EXERCISE AIM => Change "Select" to "Choose" throughout the records below, keeping everything else the same and leaving out the pictures.

DATASET CONTENT =>
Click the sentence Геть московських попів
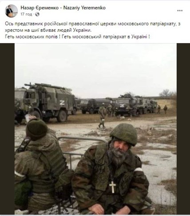This screenshot has width=190, height=216. [32, 37]
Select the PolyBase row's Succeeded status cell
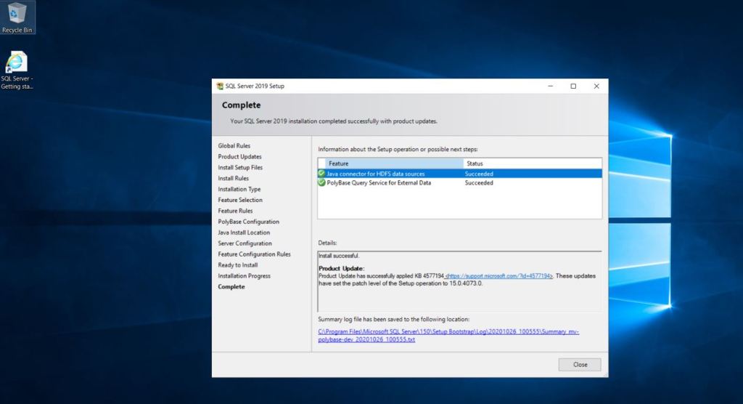The width and height of the screenshot is (743, 404). coord(479,183)
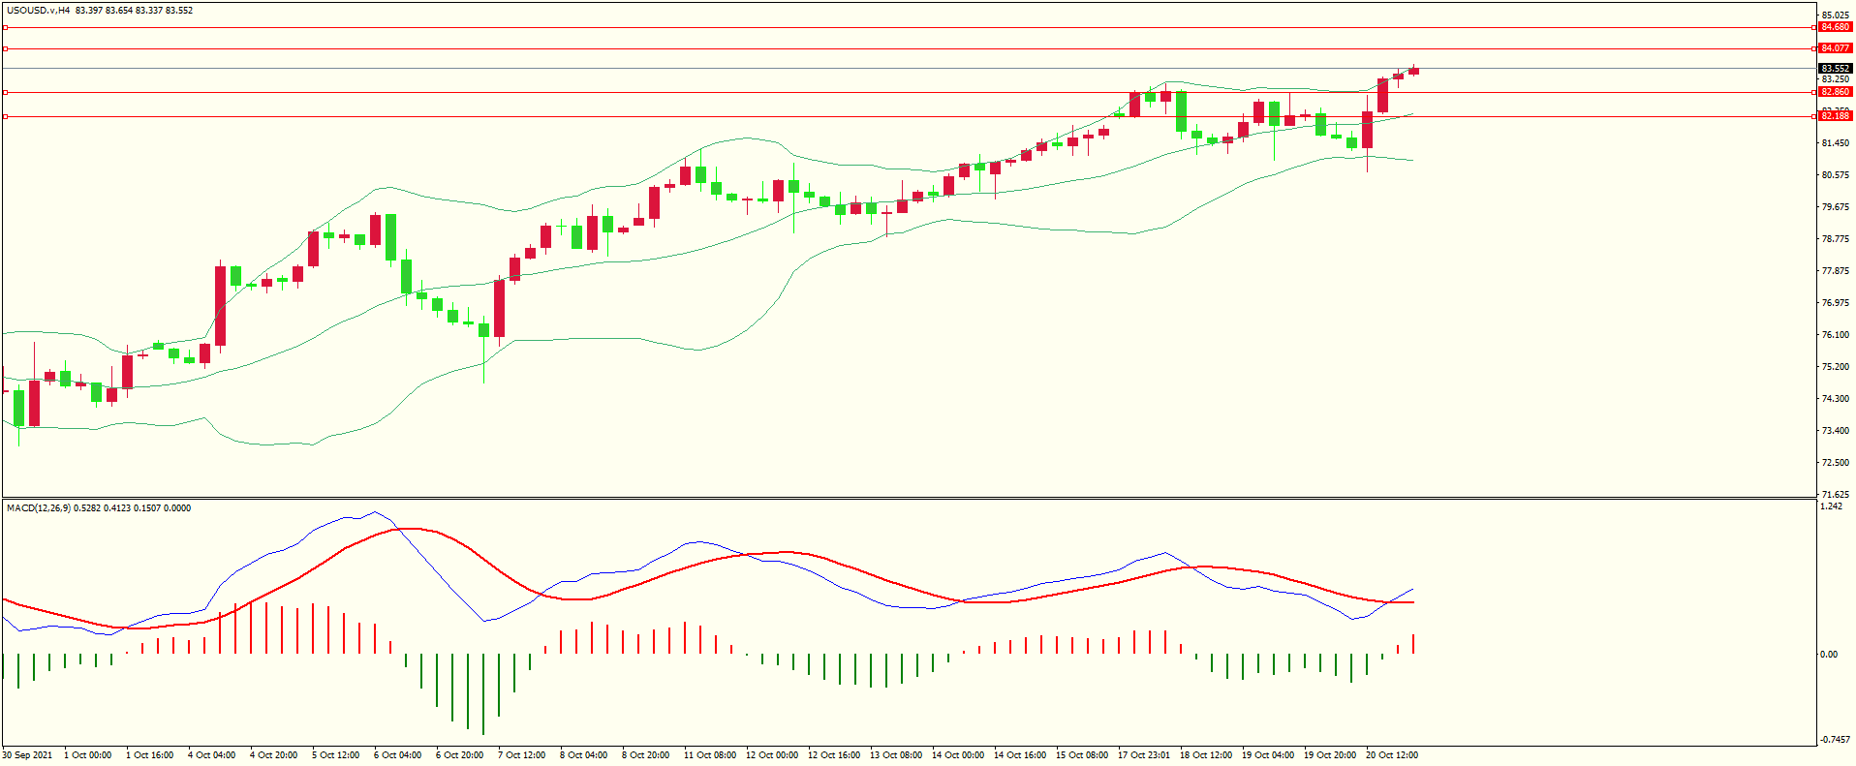This screenshot has height=766, width=1856.
Task: Click the deepest green MACD histogram bar
Action: pos(483,693)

ANSWER TO THE TASK =>
Click the sentence Геть московських попів
This screenshot has width=190, height=216. [32, 37]
Choose the PolyBase row's Succeeded status cell
The width and height of the screenshot is (743, 404). coord(479,183)
This screenshot has height=766, width=1856.
Task: Click the deepest green MACD histogram bar
Action: pos(483,693)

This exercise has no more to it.